• PROBLEM REQUIREMENTS
In total, how many lines of the data contain the word "checkbox"? Only that number is wanted.

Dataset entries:
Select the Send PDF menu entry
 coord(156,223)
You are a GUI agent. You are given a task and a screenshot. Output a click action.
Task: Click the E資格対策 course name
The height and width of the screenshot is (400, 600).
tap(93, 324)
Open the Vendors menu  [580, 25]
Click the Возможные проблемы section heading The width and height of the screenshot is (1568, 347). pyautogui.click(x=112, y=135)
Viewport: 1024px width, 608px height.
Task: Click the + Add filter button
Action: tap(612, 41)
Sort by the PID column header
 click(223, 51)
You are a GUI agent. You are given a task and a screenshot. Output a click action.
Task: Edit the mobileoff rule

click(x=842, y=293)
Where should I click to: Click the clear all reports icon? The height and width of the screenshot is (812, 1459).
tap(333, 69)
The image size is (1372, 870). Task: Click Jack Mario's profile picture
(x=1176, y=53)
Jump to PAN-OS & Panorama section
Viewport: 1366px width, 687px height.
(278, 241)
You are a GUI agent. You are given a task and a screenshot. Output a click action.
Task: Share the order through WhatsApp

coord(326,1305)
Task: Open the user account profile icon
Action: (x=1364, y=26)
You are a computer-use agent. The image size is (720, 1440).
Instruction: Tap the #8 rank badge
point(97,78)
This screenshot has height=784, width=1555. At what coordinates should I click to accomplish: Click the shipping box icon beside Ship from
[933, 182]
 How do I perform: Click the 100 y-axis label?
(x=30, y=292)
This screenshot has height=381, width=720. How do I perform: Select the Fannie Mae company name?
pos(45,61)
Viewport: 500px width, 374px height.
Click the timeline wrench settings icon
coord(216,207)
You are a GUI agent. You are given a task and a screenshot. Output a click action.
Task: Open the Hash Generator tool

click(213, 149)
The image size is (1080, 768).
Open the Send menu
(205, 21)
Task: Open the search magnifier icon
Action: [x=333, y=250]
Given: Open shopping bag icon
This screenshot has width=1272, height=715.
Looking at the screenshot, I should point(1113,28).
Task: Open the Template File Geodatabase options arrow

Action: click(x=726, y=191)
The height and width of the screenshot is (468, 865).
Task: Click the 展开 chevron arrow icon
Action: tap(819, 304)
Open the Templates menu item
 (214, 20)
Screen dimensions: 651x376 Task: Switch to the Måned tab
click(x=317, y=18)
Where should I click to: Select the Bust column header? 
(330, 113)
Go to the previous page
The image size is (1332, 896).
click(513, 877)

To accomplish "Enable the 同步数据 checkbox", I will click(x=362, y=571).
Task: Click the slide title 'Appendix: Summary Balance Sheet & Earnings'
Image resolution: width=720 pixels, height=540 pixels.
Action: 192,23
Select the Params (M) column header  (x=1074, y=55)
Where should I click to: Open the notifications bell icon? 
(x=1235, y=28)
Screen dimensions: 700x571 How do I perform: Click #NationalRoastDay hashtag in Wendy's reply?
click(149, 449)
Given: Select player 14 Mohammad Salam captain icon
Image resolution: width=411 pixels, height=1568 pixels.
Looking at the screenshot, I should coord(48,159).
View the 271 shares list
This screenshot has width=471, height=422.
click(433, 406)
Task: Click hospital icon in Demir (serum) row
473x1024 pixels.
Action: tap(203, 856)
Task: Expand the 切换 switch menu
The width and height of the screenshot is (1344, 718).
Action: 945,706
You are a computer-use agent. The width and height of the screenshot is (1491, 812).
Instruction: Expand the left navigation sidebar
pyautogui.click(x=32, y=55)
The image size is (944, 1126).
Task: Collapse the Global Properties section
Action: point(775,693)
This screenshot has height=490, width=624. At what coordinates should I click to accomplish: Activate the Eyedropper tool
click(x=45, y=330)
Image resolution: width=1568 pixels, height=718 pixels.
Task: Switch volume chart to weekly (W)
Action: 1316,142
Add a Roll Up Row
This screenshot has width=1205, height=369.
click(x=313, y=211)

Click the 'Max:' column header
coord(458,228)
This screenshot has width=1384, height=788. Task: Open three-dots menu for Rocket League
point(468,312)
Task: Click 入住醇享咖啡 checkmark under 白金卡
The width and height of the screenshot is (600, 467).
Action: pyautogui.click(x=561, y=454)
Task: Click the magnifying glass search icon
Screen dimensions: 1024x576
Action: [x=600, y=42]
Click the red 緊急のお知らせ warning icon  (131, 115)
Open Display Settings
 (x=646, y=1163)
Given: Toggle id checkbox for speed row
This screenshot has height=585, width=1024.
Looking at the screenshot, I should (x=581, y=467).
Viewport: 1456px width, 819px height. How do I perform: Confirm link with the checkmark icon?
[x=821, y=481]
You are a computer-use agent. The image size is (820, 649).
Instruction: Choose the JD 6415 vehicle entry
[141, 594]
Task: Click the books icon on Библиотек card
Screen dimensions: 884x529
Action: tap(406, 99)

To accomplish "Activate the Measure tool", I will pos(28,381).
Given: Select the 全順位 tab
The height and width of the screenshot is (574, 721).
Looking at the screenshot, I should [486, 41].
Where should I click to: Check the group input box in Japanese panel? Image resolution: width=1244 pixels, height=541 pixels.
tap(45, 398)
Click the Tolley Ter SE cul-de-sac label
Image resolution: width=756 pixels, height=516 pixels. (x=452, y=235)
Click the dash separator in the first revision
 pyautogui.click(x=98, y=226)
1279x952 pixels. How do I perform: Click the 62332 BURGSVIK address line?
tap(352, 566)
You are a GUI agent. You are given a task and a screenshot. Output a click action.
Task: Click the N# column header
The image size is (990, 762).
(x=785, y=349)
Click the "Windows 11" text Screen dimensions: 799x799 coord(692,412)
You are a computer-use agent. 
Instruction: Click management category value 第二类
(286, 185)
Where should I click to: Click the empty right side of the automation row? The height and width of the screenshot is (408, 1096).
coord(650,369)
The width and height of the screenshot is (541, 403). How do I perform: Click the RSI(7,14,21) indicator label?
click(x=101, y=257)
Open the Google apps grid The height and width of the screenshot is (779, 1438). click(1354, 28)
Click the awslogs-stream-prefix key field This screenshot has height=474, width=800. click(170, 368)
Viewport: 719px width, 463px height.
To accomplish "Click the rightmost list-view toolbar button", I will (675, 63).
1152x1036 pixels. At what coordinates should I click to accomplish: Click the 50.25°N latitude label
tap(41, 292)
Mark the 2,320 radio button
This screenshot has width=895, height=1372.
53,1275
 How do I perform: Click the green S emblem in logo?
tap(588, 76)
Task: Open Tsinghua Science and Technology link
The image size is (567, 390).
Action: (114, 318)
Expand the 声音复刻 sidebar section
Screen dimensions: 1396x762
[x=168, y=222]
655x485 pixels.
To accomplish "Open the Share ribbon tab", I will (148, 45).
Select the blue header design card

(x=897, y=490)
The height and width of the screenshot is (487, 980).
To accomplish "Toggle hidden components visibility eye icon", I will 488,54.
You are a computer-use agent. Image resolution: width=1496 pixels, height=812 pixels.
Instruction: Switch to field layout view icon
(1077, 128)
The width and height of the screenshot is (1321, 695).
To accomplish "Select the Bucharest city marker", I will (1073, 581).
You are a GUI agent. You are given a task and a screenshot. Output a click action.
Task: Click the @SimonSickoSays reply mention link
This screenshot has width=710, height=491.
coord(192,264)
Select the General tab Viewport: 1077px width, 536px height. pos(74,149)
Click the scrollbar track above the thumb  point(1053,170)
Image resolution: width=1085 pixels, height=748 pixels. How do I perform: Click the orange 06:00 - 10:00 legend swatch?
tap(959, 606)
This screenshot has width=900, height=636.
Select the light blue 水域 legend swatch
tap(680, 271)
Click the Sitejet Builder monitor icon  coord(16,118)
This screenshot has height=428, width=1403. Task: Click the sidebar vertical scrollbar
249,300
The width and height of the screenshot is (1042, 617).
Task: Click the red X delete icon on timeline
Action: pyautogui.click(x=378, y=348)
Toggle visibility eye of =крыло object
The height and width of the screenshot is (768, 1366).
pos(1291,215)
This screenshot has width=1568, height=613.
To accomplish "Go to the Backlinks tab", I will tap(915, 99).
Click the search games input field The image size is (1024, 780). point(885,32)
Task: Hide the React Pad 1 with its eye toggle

• SOLVED PROBLEM
2